PROBLEMS TO WORK ON
• 1. For each statement, (a) through (c), state whether the stickiness text below agrees with it, answering yes or no and quoting the words of the text that decide it. (a) Stickiness leaves out students who switch from one program to another. (b) Stickiness rests on the bloc of students ever enrolled, not on starters. (c) Migrators are also known as switchers.
• 2. Retype from the stickiness text below, without any change, everything from "Stickiness, in comparison" down to "in any term.".

Stickiness

Stickiness is a more-inclusive alternative to graduation rate as a measure of a program’s success in attracting, keeping, and graduating their undergraduates. All students excluded by a conventional graduation rate metric–including migrators—are included in the stickiness metric (Ohland et al. 2012).

This vignette in the MIDFIELD workflow.

Planning
Initial processing
Blocs
Groupings
Metrics
- Graduation rate
- Stickiness
Displays

Definitions

stickiness: Program “stickiness” $\small\left(S\right)$ is the ratio of the number of graduates of a program $\small\left(N_g\right)$ to the number ever enrolled in the program $\small\left(N_e\right)$. $S = \frac{N_g}{N_e}$
bloc: A grouping of student-level data dealt with as a unit, for example, starters, students ever-enrolled, graduates, transfer students, traditional and non-traditional students, migrators, etc.
ever-enrolled: Bloc of students whose term records include a specified program in at least one term.
graduates: Bloc of all graduates (timely completers) from a program, without regard to their starting programs.
timely completion criterion: Completing a program in no more than a specified span of years, in many cases, within 6 years after admission (150% of the “normal” 4-year span), or possibly less for some transfer students.
migrators: Bloc of students who leave one program to enroll in another. Also called switchers.

A more inclusive metric

Stickiness, in comparison to graduation rate, has these characteristics:

Includes migrators, where graduation rate does not.
Is based on the bloc of ever enrolled rather than starters, so there is no need for FYE proxies.
Counts all graduates (timely completers) in a program, eliminating the need to filter graduates based on their starting program.
Like the MIDFIELD definition of graduation rate (in contrast to the IPEDS definition), includes students who attend college part-time, who transfer between institutions, and who start in any term.

As they pertain to the stickiness metric, relationships among starters, migrators, and graduates (timely completers) of a given program P are illustrated in Figure 1.

The interior rectangle represents the stickiness numerator $(N_g)$ , the set of graduates (timely completers) of program P.
The overall rectangle represents the stickiness denominator $(N_e)$ , the set of students ever enrolled in program P.

Figure 1. Stickiness metric. Starters, migrators, and timely completers.

Method

Demonstrating the following elements of a MIDFIELD workflow.

Planning. The metric is stickiness. Required blocs are ever-enrolled and graduates. Grouping variables are program, race/ethnicity, and sex. Programs are the four Engineering programs used throughout.

RECORDED DATA
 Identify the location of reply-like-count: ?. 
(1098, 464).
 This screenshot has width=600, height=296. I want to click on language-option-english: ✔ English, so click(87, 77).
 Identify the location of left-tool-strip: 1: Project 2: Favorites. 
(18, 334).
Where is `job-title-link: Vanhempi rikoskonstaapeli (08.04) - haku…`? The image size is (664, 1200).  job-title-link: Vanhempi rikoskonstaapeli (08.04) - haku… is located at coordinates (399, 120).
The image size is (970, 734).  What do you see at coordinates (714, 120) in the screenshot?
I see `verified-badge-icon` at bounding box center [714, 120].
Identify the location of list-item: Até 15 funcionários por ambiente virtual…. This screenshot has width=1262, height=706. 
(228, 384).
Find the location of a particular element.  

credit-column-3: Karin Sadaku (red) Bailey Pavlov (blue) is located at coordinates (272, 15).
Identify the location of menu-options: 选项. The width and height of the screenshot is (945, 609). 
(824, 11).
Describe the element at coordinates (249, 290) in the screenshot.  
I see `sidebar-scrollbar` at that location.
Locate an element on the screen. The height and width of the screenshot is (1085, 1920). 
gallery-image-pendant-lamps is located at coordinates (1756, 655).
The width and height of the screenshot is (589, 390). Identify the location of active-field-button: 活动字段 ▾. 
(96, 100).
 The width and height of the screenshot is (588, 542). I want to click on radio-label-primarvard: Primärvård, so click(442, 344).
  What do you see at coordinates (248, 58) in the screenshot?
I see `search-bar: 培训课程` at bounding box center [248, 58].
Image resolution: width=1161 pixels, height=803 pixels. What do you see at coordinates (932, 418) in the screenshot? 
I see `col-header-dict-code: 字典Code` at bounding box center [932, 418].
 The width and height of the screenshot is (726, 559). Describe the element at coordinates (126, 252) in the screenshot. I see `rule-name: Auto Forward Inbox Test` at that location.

TASK-BY-TASK SOLUTIONS
• 1.
(a) No: "Includes migrators, where graduation rate does not."
(b) Yes: "Is based on the bloc of ever enrolled rather than starters"
(c) Yes: "Also called switchers."

• 2.
Stickiness, in comparison to graduation rate, has these characteristics:

Includes migrators, where graduation rate does not.
Is based on the bloc of ever enrolled rather than starters, so there is no need for FYE proxies.
Counts all graduates (timely completers) in a program, eliminating the need to filter graduates based on their starting program.
Like the MIDFIELD definition of graduation rate (in contrast to the IPEDS definition), includes students who attend college part-time, who transfer between institutions, and who start in any term.